_Word and element locating data_
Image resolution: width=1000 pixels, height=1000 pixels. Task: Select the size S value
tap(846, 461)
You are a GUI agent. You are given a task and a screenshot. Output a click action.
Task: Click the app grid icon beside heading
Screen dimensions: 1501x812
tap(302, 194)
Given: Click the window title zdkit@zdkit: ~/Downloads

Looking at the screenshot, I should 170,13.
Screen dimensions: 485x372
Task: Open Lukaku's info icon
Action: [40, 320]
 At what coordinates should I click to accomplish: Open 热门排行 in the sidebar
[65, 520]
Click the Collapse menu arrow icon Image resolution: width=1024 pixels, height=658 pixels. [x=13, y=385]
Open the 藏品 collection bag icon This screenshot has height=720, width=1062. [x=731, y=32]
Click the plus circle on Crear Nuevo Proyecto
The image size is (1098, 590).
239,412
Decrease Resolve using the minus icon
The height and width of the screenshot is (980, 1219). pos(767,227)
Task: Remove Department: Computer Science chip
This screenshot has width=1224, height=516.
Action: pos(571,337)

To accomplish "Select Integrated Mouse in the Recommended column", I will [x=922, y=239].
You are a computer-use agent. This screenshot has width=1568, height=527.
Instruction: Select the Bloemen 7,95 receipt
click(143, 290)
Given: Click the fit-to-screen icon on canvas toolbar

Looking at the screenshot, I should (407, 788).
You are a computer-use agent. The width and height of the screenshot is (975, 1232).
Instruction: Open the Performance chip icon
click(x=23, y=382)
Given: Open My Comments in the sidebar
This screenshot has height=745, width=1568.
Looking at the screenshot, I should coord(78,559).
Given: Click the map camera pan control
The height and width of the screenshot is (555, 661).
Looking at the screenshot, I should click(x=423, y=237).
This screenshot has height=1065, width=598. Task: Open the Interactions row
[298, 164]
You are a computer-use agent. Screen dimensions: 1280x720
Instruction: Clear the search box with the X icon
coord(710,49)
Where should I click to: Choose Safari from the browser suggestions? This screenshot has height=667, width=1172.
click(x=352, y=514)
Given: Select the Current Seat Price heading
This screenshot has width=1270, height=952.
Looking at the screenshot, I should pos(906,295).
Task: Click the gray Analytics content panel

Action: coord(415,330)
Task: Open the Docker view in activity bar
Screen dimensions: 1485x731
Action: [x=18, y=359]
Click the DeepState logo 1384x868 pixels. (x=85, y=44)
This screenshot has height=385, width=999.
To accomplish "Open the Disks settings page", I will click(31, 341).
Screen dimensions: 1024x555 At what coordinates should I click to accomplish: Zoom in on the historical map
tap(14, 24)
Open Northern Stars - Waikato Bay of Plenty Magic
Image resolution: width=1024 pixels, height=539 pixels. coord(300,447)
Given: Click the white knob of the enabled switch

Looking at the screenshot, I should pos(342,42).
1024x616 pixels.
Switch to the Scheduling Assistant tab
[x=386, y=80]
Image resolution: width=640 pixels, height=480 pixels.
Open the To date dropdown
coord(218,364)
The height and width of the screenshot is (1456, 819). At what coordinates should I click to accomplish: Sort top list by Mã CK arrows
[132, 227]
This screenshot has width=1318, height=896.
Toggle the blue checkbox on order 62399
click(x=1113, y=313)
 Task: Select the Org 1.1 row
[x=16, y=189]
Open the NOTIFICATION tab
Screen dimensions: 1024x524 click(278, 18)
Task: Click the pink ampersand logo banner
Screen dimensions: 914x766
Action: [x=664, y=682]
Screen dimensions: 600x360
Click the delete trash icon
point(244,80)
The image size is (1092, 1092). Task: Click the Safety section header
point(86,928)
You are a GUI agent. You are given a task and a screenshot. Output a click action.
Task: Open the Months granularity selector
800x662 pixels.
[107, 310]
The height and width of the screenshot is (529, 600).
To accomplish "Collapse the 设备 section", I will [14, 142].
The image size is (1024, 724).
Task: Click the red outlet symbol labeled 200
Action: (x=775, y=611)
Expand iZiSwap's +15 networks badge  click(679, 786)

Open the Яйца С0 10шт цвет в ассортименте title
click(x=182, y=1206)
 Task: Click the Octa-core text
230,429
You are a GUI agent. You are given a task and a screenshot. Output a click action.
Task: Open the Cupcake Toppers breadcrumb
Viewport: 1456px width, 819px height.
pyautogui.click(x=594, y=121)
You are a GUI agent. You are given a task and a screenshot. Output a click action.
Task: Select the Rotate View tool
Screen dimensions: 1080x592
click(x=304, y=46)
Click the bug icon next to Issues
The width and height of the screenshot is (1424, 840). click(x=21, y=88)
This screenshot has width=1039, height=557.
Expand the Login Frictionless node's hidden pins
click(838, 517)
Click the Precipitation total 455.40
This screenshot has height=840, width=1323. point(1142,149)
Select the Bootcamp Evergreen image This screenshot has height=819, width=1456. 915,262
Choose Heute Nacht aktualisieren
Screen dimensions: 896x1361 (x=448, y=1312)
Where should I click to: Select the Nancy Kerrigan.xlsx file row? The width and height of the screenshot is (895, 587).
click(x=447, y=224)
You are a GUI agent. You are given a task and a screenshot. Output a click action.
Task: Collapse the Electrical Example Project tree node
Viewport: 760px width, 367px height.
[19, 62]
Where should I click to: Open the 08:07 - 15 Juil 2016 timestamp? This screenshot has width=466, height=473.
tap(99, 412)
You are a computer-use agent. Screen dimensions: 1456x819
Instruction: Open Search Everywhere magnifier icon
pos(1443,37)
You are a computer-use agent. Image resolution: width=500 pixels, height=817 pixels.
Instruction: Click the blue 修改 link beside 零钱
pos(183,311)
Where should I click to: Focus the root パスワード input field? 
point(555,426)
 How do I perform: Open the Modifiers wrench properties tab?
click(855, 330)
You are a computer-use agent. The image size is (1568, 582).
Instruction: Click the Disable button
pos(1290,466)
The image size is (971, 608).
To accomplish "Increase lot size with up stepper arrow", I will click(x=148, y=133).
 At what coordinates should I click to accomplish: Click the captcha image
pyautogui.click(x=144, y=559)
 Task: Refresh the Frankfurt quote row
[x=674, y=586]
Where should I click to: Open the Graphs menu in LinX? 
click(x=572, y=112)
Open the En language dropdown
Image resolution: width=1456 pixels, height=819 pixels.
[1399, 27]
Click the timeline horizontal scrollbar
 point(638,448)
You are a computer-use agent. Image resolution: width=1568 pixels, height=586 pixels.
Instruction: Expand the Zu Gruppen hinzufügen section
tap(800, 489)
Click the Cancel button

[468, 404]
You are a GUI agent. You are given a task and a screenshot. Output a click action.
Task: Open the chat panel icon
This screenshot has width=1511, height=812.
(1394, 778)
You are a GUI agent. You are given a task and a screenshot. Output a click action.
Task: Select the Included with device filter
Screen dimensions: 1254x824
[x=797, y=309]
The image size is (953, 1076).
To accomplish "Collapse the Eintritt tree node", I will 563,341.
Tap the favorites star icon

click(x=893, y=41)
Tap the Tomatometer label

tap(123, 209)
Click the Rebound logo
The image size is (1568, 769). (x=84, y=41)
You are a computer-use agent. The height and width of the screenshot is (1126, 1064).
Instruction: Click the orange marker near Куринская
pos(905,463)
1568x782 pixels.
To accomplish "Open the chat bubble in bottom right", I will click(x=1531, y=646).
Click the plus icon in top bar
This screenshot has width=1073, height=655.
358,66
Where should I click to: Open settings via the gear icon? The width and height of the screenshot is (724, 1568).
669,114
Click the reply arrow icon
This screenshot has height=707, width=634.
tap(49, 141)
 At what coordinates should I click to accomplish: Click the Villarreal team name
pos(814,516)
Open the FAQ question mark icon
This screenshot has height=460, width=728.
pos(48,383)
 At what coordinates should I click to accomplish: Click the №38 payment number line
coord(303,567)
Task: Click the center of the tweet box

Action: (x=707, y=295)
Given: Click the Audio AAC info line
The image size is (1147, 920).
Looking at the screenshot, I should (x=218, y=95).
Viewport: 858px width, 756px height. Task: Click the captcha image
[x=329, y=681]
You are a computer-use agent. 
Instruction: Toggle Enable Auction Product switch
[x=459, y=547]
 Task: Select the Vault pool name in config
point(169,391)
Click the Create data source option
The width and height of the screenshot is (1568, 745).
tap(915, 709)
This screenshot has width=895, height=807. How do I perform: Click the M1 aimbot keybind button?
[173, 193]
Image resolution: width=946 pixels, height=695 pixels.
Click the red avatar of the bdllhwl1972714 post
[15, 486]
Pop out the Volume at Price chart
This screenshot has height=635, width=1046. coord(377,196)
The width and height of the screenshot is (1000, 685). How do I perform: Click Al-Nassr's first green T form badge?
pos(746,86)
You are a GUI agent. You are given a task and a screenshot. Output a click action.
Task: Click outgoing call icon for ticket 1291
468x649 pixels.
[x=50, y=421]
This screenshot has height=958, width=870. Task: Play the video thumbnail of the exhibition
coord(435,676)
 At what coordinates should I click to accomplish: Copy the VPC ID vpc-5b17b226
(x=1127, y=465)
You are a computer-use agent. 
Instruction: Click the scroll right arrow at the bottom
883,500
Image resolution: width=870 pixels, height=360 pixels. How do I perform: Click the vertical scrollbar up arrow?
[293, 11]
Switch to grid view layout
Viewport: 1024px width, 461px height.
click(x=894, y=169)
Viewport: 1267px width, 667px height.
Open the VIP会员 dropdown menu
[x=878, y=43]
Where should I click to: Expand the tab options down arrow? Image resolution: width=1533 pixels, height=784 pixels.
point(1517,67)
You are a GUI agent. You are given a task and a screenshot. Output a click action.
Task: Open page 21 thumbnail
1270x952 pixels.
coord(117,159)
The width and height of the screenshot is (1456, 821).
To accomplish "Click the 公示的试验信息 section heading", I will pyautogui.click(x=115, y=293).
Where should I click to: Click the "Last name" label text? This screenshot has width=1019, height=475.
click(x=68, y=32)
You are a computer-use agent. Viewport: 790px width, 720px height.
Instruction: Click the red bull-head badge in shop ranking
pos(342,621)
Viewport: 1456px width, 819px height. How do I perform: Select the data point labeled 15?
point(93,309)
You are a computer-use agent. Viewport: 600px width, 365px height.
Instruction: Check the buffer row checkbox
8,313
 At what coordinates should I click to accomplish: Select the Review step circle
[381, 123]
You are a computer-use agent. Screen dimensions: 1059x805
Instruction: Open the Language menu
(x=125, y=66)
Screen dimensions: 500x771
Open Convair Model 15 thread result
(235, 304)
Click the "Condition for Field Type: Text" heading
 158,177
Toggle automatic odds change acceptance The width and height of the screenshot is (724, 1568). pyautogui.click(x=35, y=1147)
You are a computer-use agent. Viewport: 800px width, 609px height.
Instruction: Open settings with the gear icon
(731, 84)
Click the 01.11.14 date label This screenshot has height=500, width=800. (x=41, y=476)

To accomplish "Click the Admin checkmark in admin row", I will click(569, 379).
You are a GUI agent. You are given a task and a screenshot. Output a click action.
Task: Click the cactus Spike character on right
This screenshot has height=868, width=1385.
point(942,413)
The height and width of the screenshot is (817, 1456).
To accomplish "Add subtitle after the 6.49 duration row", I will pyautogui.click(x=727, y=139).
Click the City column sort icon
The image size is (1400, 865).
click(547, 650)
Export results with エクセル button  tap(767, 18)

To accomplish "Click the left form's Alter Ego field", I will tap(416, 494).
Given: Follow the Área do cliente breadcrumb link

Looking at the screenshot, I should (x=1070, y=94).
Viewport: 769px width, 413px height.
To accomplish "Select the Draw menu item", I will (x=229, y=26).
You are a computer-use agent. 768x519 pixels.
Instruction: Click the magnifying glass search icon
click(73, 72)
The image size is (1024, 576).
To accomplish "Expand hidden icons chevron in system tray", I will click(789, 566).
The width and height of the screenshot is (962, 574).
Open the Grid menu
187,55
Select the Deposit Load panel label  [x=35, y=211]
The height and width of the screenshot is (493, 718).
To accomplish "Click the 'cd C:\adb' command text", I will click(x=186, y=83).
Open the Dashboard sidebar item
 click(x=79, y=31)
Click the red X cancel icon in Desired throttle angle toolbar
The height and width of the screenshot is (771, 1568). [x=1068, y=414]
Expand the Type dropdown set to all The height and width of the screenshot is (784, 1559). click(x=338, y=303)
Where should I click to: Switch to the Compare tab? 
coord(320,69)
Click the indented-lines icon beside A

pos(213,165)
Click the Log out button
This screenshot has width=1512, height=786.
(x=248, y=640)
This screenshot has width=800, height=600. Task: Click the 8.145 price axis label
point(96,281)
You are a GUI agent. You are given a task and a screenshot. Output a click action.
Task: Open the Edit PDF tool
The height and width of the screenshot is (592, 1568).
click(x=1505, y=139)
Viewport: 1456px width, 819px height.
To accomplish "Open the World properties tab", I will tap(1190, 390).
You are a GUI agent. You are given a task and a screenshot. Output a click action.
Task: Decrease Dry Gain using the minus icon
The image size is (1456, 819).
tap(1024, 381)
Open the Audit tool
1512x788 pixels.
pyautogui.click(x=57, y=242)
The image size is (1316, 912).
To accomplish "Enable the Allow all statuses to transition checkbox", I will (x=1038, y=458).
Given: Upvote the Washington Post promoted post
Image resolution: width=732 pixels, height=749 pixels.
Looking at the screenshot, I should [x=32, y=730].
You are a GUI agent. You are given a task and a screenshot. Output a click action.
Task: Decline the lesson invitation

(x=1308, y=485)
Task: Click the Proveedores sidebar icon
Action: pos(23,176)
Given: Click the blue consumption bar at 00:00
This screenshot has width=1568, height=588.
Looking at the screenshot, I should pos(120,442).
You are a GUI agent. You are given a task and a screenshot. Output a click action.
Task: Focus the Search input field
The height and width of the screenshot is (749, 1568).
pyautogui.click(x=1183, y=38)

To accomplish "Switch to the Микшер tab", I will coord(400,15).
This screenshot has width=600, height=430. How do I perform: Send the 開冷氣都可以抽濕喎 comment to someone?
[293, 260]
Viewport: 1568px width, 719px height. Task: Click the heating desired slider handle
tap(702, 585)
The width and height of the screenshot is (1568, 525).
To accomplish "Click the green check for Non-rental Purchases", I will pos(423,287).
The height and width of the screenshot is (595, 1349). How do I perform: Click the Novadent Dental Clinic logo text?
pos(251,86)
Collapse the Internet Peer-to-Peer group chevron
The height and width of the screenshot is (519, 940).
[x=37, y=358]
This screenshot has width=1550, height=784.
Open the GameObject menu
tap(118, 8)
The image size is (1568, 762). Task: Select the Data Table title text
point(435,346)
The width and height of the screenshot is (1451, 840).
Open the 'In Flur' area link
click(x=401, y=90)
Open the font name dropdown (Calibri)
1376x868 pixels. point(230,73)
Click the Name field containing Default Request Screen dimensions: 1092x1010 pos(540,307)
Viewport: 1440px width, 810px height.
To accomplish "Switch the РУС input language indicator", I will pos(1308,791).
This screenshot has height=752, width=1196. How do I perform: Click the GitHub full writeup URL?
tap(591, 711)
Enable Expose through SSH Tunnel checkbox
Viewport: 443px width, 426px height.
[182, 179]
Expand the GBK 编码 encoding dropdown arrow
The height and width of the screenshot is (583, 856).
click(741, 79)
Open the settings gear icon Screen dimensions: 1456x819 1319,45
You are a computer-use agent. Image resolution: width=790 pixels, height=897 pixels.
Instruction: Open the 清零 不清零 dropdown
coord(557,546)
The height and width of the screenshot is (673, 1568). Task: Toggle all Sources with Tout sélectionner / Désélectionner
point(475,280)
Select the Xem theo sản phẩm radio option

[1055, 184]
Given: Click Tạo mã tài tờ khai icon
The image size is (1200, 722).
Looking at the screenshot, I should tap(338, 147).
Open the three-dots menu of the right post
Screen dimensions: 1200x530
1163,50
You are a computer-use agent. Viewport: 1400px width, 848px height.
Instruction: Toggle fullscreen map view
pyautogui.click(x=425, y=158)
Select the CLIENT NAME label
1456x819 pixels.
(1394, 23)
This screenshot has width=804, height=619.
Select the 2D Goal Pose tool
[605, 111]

_Goal of the exercise_
Copy the lines of the material above between the line containing "This screenshot has width=895, height=807." and the line containing "[x=50, y=421]", inclusive, and reproduce them precisely.

_Exercise output_
This screenshot has width=895, height=807. How do I perform: Click the M1 aimbot keybind button?
[173, 193]
Image resolution: width=946 pixels, height=695 pixels.
Click the red avatar of the bdllhwl1972714 post
[15, 486]
Pop out the Volume at Price chart
This screenshot has height=635, width=1046. coord(377,196)
The width and height of the screenshot is (1000, 685). How do I perform: Click Al-Nassr's first green T form badge?
pos(746,86)
You are a GUI agent. You are given a task and a screenshot. Output a click action.
Task: Click outgoing call icon for ticket 1291
468x649 pixels.
[x=50, y=421]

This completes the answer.